_Your instructions_
Continue the account of the Allegan County poor farm from the point where it stops.

On 14 January 1866, the Allegan County superintendents of the poor recommended the purchase of the J. P. Pope farm for this purpose, at a cost of $7000. This recommendation was accepted and the purchase was made the following day. A second poorhouse was erected on the farm in January 1869 at a cost of $2090.07 (1907, p. 15). In 1870, the original house was found to be in need of razing, and it was replaced with what came to be called “the main building” completed in October of that year. The insane asylum was the next addition to the complex. The 20-room hospital-style building received its first inmates on 1 January 1876. Thursday morning (Feb. 1, 1883) at about six o'clock the main building in the county poor farm was wholly destroyed by fire, and it was only by hard work that the neighboring insane asylum was saved. On 20 Oct 1898, a juvenile home was added to the Poor Farm to house “insane children” separate from the adult asylum. Next, a hospital “for the isolation of contagious persons” was appended to the main building, completed on 10 January 1899 and a telephone was installed in the main building as part of that same project.

_Supplied records_

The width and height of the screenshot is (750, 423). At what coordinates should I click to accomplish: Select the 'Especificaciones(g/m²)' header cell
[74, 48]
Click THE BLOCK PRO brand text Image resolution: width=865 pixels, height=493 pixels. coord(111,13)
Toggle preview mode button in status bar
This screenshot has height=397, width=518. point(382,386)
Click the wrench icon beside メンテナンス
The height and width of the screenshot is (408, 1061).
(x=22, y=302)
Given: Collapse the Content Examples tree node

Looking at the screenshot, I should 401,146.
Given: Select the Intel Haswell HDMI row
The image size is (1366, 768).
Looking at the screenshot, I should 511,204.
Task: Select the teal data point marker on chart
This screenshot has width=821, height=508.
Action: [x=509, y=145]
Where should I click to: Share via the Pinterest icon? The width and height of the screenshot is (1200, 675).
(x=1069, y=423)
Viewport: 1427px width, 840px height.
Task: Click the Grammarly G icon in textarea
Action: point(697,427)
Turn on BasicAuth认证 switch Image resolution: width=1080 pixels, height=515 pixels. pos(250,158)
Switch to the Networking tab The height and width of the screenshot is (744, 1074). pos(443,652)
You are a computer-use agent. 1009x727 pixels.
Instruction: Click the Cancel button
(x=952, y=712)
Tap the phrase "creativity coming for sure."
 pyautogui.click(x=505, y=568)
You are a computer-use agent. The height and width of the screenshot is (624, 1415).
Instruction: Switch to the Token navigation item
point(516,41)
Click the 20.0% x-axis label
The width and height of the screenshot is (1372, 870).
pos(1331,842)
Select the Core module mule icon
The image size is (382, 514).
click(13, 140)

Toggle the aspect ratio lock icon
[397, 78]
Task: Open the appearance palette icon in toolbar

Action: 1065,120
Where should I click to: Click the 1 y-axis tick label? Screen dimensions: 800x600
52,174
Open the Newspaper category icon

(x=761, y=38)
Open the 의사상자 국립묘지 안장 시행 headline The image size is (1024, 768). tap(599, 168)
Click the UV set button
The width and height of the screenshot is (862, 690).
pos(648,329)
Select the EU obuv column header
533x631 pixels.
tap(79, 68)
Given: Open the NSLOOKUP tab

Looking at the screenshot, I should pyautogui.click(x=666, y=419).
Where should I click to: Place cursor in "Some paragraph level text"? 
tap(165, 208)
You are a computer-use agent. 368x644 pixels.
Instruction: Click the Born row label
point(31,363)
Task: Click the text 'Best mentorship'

_Task output_
The facility served as the county’s “debtor’s prison” and asylum, i.e. an encampment for “undesirables,” from 1866 to 1914. At that time, the poor housing was demolished. Debtor’s prisons are no longer legal under the present Michigan Constitution. The poor farm was closed in 1968 as construction of Allegan County Medical Care Facility, our current Community, began on this same property. ACMCC has been in operation since 1971.